Text
________________

为什么这个DOMXpath查询合并兄弟节点值?

Given the following code:

$html = "<h1>foo</h1><h2>bar</h2>";
$document = new DOMDocument();
$document->loadHTML($html, LIBXML_HTML_NOIMPLIED | LIBXML_HTML_NODEFDTD);
$xpath = new DOMXPath($document);
$h1Nodes = $xpath->query('//h1');
foreach ($h1Nodes as $h1Node) {
    var_dump($h1Node->nodeValue);
}

H1 tag contains only text node with the text 'foo'. Text 'bar' is in a sibling heading node (h2). I would expect the output to be 'foo'.

However, the output is 'foobar'.

Why?

Thank you, for your comment, hardik solanki.

It lead me to the answer: valid markup must have a root element.

Markup, which I've provided doesn't have one, and flags I've used prevent the library from adding one implicitly. So the first tag is treated as a root element and the result is a bit confusing.

Dropping those flags helps for this issue, but I am using them for a purpose. I just want to manipulate a snippet of HTML, and not a whole document. I want to get this snippet back (after transformations), by calling DOMDocument::saveHTML(). Without doctype/<html>/<body> tags.

I've ended up doing this:

  • I add doctype/<html>/<body> tags to the HTML snippet I want to manipluate to have temporary a valid document
  • load it with DOMDocument
  • transform it the way I need
  • save it with DOMDocument::saveHTML()
  • get rid of excess doctype/<html>/<body> tags markup

It works.

________________

Tasks to perform
[1] Check whether each statement below agrees with the DOMXPath thread. Answer yes or no for each, and quote the deciding words of the thread exactly.
(a) The poster expected the output to be 'foo'.
(b) Dropping the flags did not help with the issue.
(c) The poster wanted the saved snippet to keep its doctype/<html>/<body> tags.
[2] Reproduce word for word the part of the DOMXPath thread starting at "Markup, which I've" and ending at "a bit confusing.".

Information shown
________________

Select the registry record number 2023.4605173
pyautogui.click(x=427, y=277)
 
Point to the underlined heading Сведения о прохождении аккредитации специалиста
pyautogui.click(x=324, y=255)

________________

Exercise solutions
[1]
(a) Yes: "I would expect the output to be 'foo'."
(b) No: "Dropping those flags helps for this issue"
(c) No: "Without doctype/<html>/<body> tags."

[2]
Markup, which I've provided doesn't have one, and flags I've used prevent the library from adding one implicitly. So the first tag is treated as a root element and the result is a bit confusing.